*** Data Section Begins ***

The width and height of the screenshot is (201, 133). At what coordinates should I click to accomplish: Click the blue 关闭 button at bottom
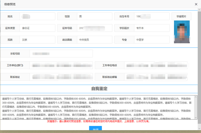click(x=95, y=129)
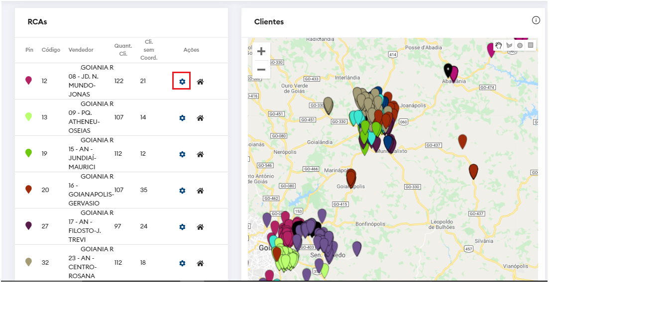Viewport: 667px width, 312px height.
Task: Select the rectangle drawing tool on map
Action: coord(531,45)
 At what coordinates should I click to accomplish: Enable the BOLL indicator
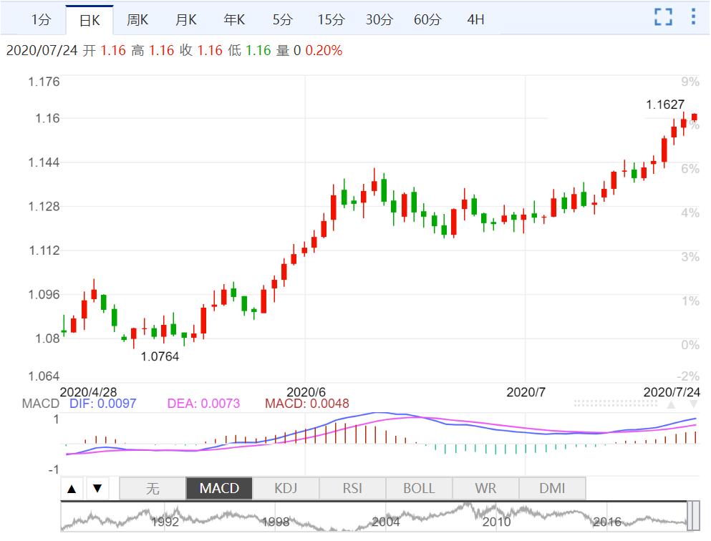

*** Data Section Ends ***

» **Requirement**: From the first line to the last, set down the records exactly, leaving out images.

» **Solution**:
The width and height of the screenshot is (201, 133). At what coordinates should I click to accomplish: Click the blue 关闭 button at bottom
click(x=95, y=129)
Viewport: 667px width, 312px height.
Task: Select the rectangle drawing tool on map
Action: coord(531,45)
 At what coordinates should I click to accomplish: Enable the BOLL indicator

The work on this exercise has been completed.